The replication slots on the publisher are all marked as active and
the lsns are current so no lag.
Other tables on the subscriber side are also identical in size and
have no problem with queries against them.
We did a vacuum full on the subscriber table and the size dropped to a
couple hundred MBs and is growing but still has no visible rows.
Now on the publisher I see a temporary replication slot so I'm
guessing that in reality replication had not finished and that's why
the load_events table was full sized but had no visible rows?
At this point I guess my questions are does my hunch that replication
hadn't completely finished is the root cause of what we saw make sense?
I've always used both the lsns and the lack of temporary replication
slots to tell when logical replication had finished--is there a more
authoritative way to do so?
Thanks,
Jeff
As a follow up for the archives...
It became apparent the longer we looked that logical replication in fact
had not finished and indeed never did finish.
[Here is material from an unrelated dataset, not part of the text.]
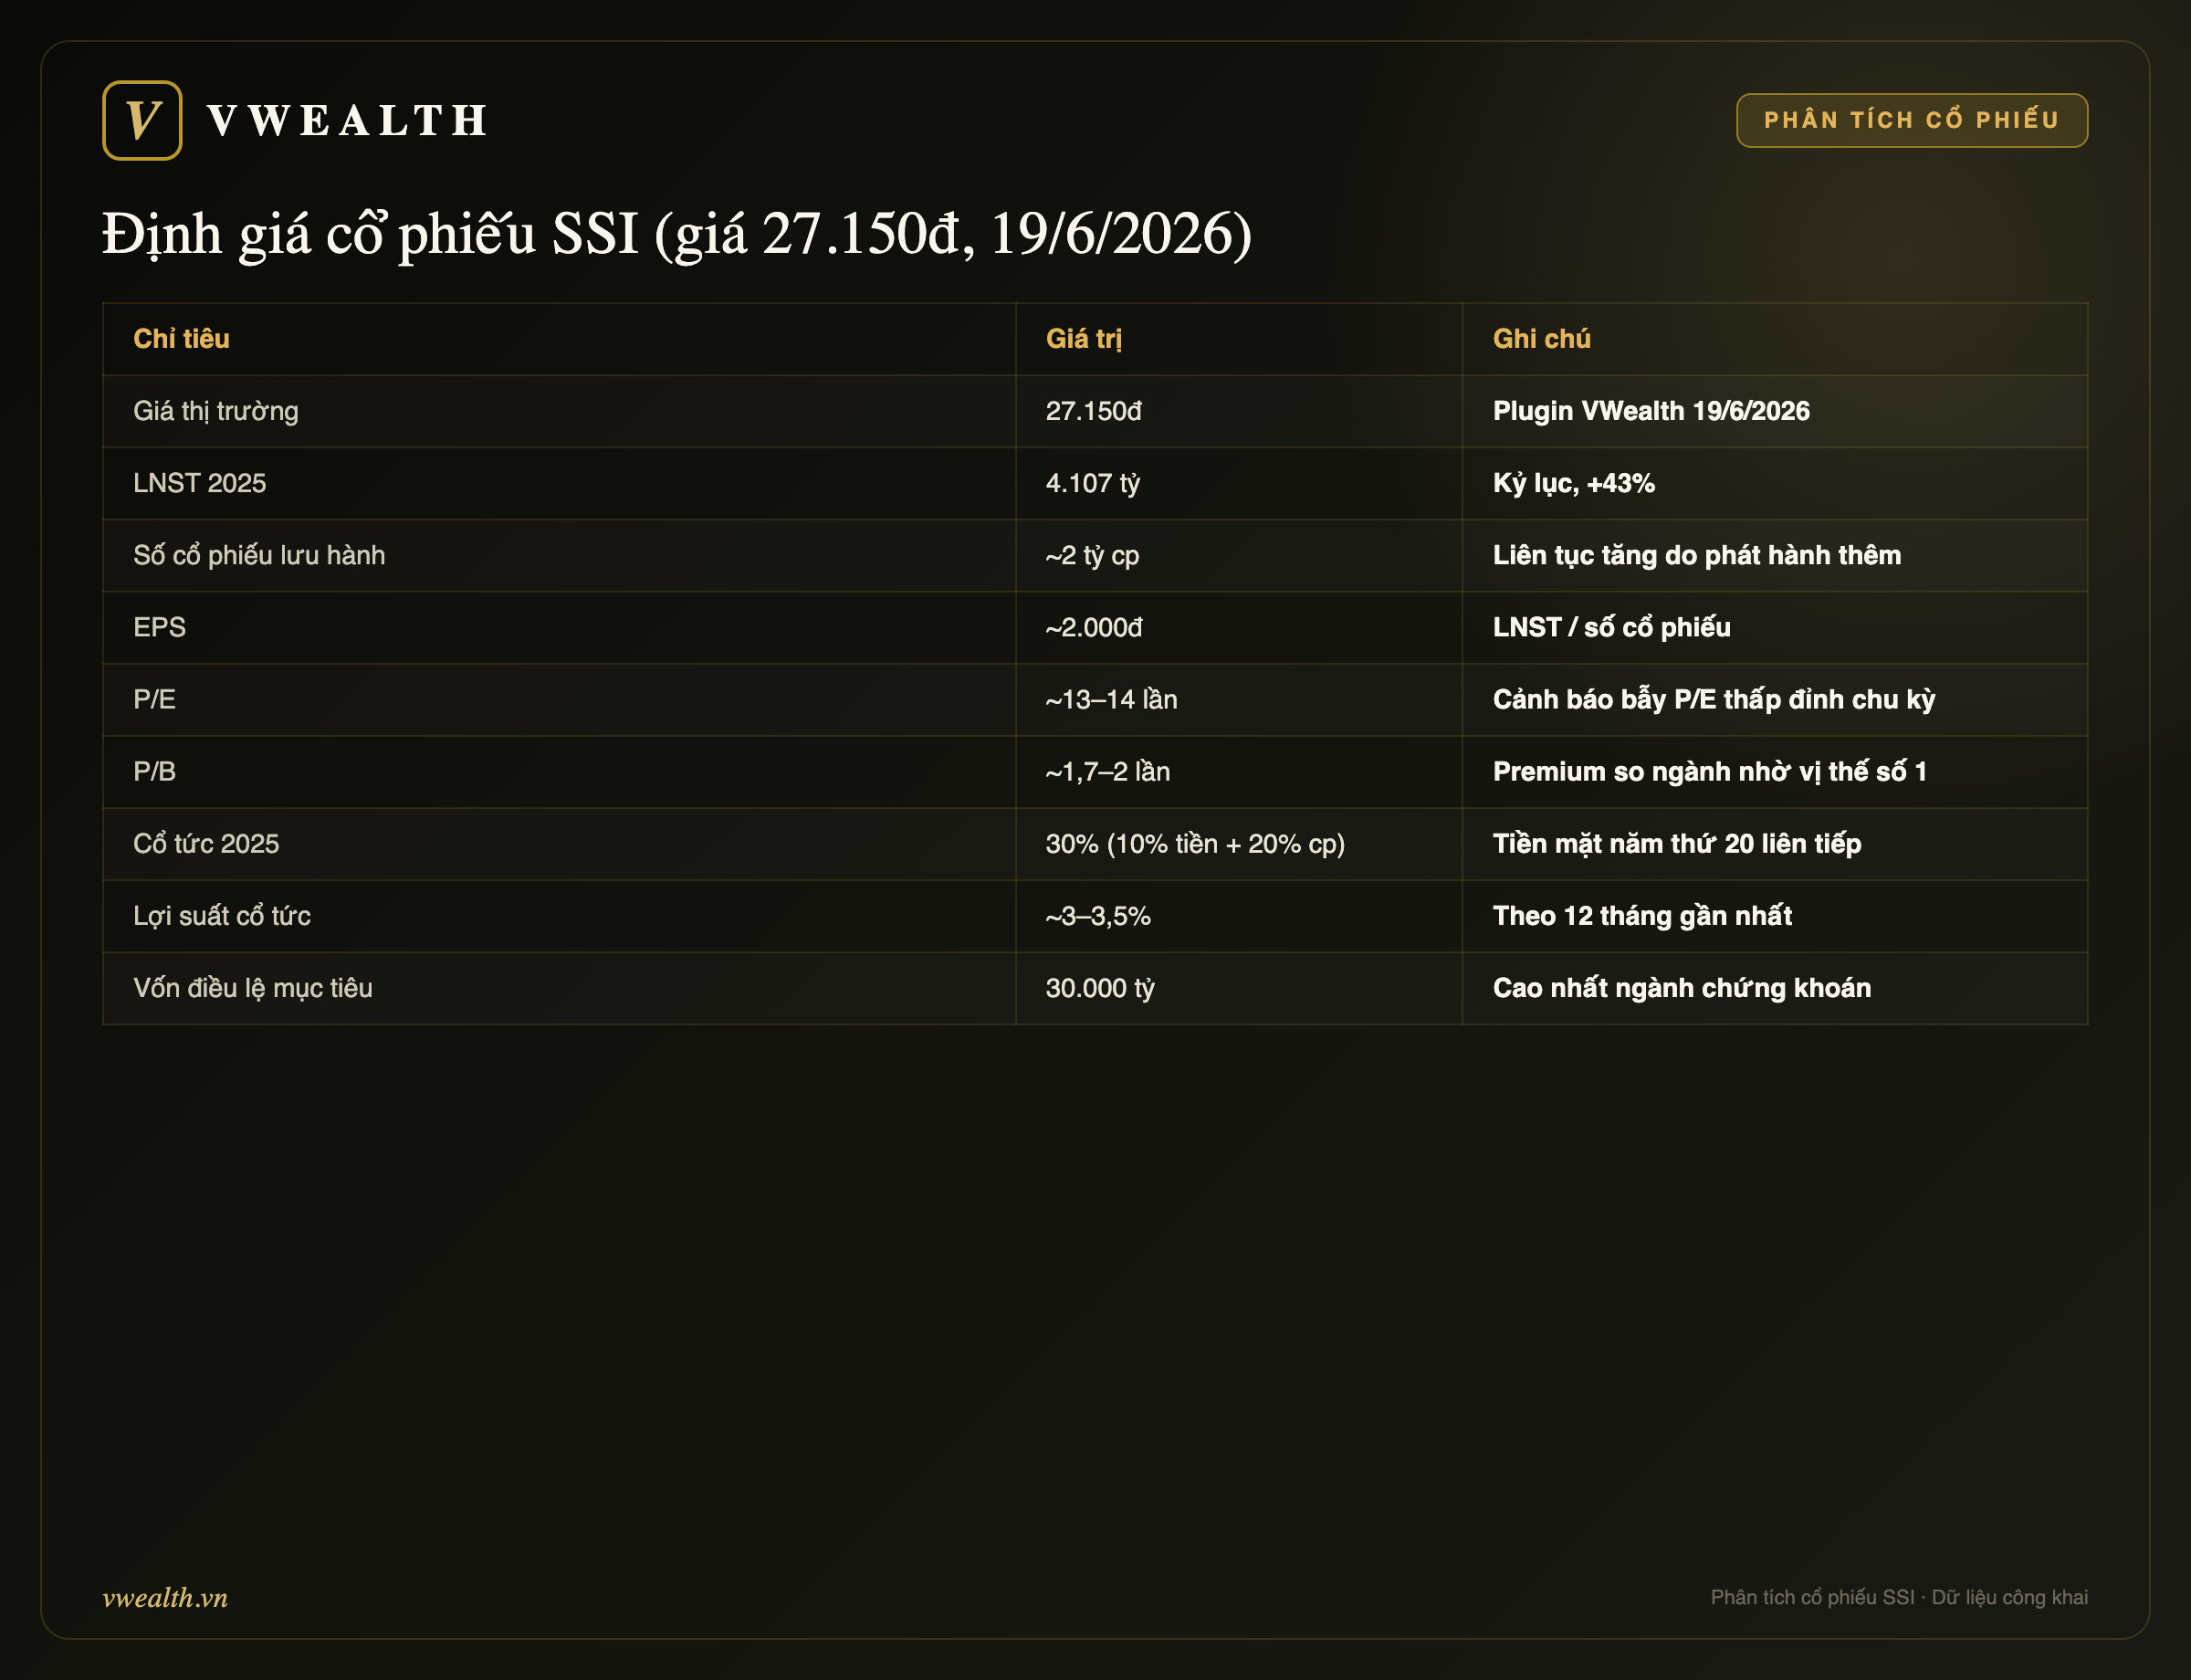Click the P/E value ~13–14 lần

coord(1111,699)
On both an EC2 server and
an RDS server we were missing at least one table that by table size
appeared to be identical to the publisher's table and yet had no visible
rows. On the publisher I would occasionally see temporary replication
slots but they would go away in a few minutes.
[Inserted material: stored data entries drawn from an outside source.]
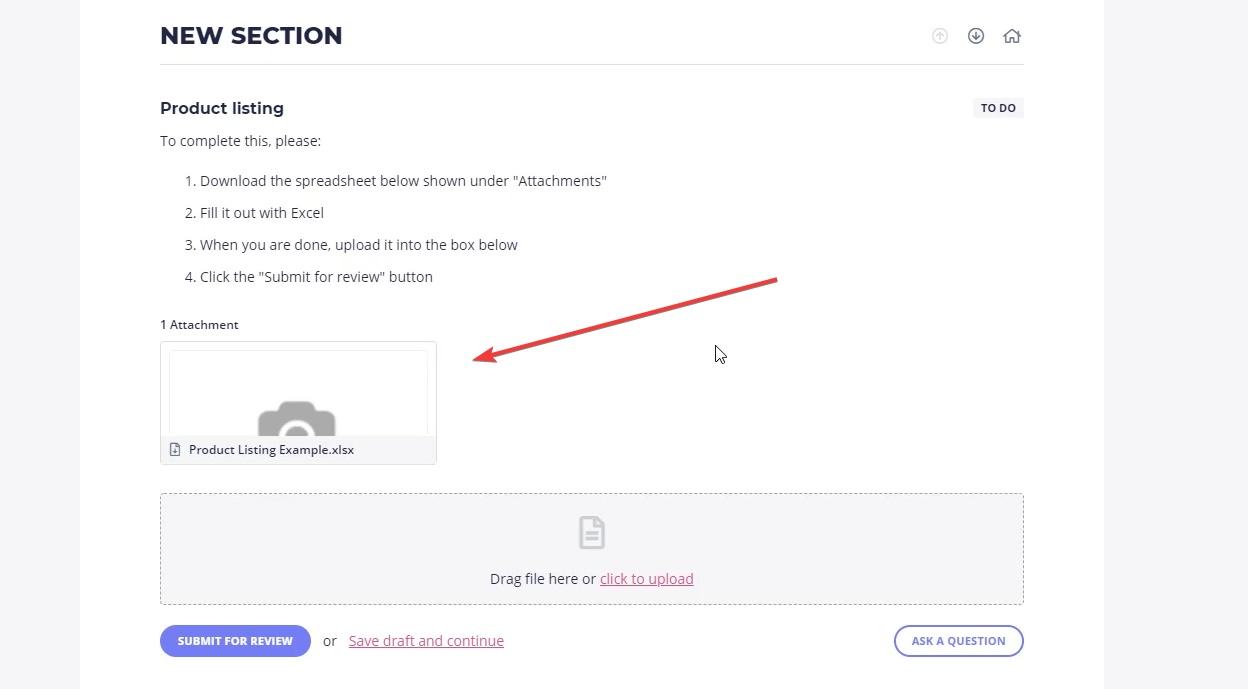Submit the section with SUBMIT FOR REVIEW
This screenshot has width=1248, height=689.
pos(235,641)
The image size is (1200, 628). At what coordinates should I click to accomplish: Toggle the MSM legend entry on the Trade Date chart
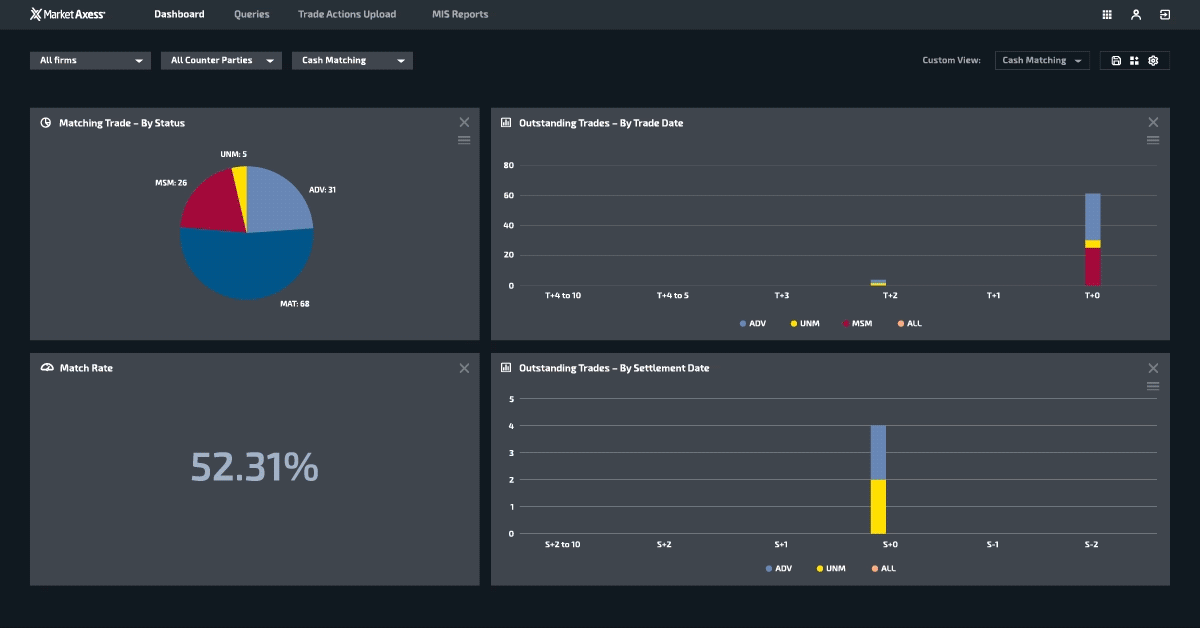click(x=858, y=323)
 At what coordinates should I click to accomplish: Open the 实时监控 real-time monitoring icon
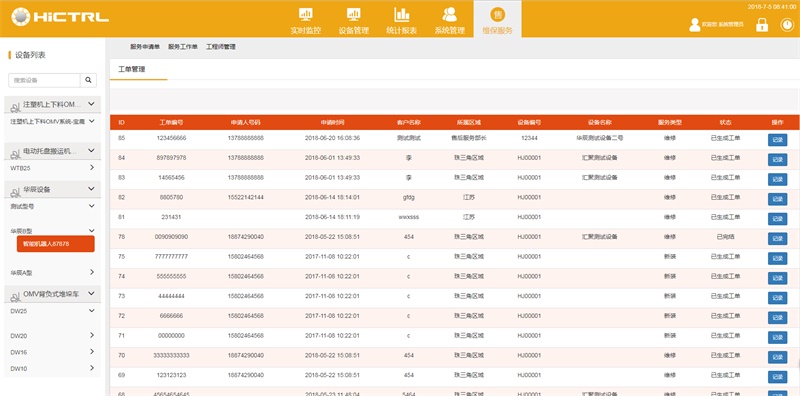click(306, 14)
I then dropped the subscription on the RDS server and immediately
restarted it with (copy_data = False). As expected we immediately saw
rows being inserted into that massive table but it still showed only
those rows. I have a "backfill" process to sync up logically replicated
tables and that ran but very, very slowly. Finally while syncing that
big table it stalled completely. Network monitoring showed about
100Kb/s traffic to the RDS server. That is not a typo.
Our client spun up another RDS server, imported all the settings from
the previous one and I setup the database and imported the schemas. As
soon as we started replication we were seeing network transfers in the
45Mb/s range. Replication finished with all tables intact in under 5
hours for 420G.
We changed nothing on our side so whatever was causing the glacial data
transfer was on AWS side.
Jeff